Algunas de ellas, sobre la hora, el día y el lugar en que fue liberado dan lugar a una observación detallada de su aspecto, que a su vez suscita presuntos dictámenes sobre su peso, el disparejo crecimiento de su capilosidad (como si no fuera posible que se le recortara el pelo pero no la barba), el brillo de sus ojos, como indicadores de una verdad que debería abrirse paso por sí misma, si dicho sector incrédulo no hubiera transitado, en amplia medida, de una opinión ingenua que todo los admite a una desconfiada que todo lo cuestiona.
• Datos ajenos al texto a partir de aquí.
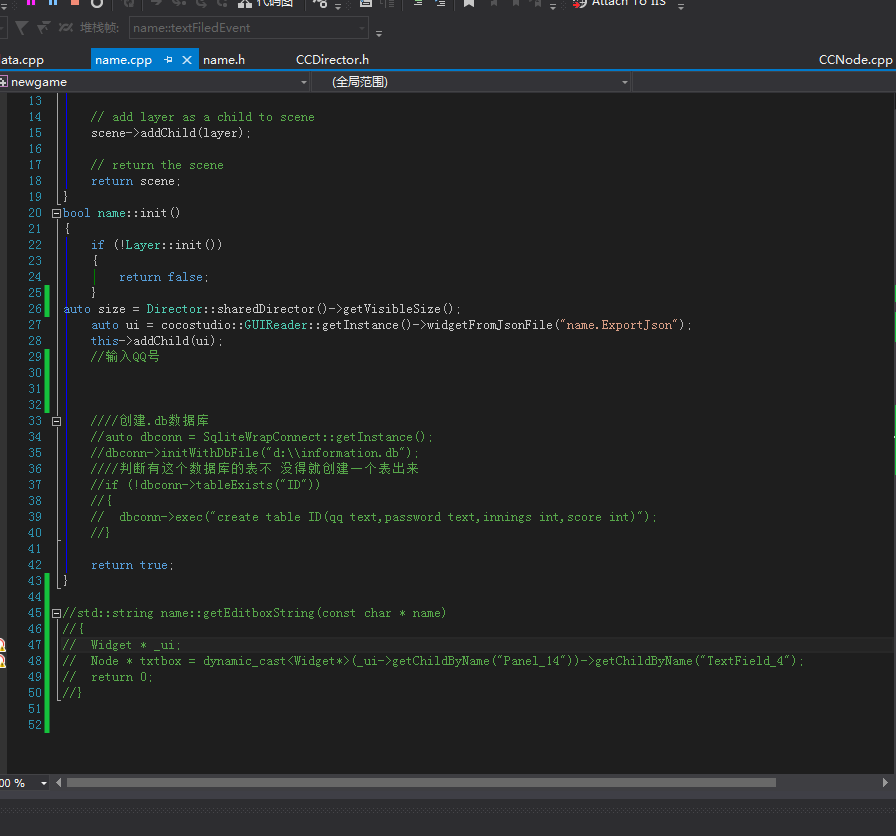Click the pin icon on name.cpp tab
The image size is (896, 836).
(169, 60)
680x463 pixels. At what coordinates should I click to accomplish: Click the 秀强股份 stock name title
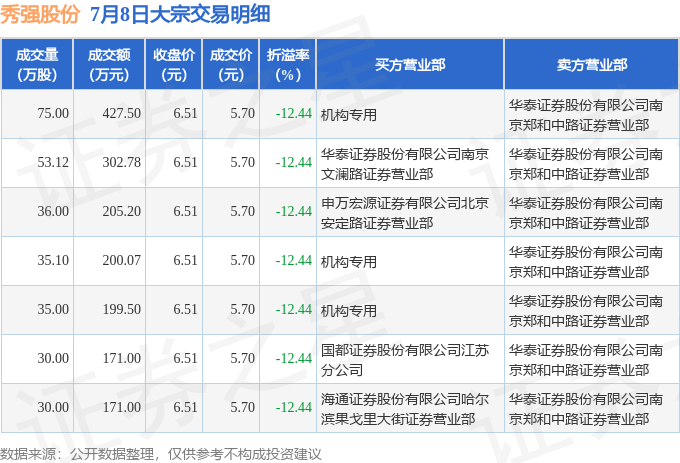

Sometido a muchas entrevistas –que seguramente no guardan parecido con los hostigantes interrogatorios a que probablemente se le sujetó durante su cautiverio—, en algunas de ellas El Jefe muestra un talante más suave, menos altanero del que lo ha identificado por décadas.
Pide que sus captores sean perseguidos en el marco de la ley, sin abusos, sin atropellos, ni flagelamientos (¿?), y que la actividad gubernamental en torno a su caso sea semejante a la que desarrolle a causa de otras desapariciones forzadas y otros delitos.
Ha deplorado el asesinato de la señora Marisela Escobedo.
Si su cautiverio lo transformó radicalmente, como no ha sido infrecuente que ocurra, esperaríamos no la conversión de El Jefe en un apóstol de los derechos humanos pero si el que ponga sus influencias y sus relaciones al servicio de causas humanitarias para que víctimas de la privación ilegal de la libertad en sus varias modalidades, y sus familiares no padezcan los estragos que él mismo y los suyos han sufrido.
Independientemente de la credibilidad de Fernández de Cevallos, contamos con una pieza importante para el análisis de su situación, que son las cinco cuartillas del Boletín epílogo con que los ex misteriosos desaparecedores dieron cuenta de la liberación del ex candidato presidencial. Su contenido cuadra con la percepción que el propio Diego se formó sobre la naturaleza de su infortunio ya concluido.
Se trata de un secuestro al mismo tiempo destinado a obtener recursos en abundancia que a formular una denuncia, un enjuiciamiento y un programa de acción.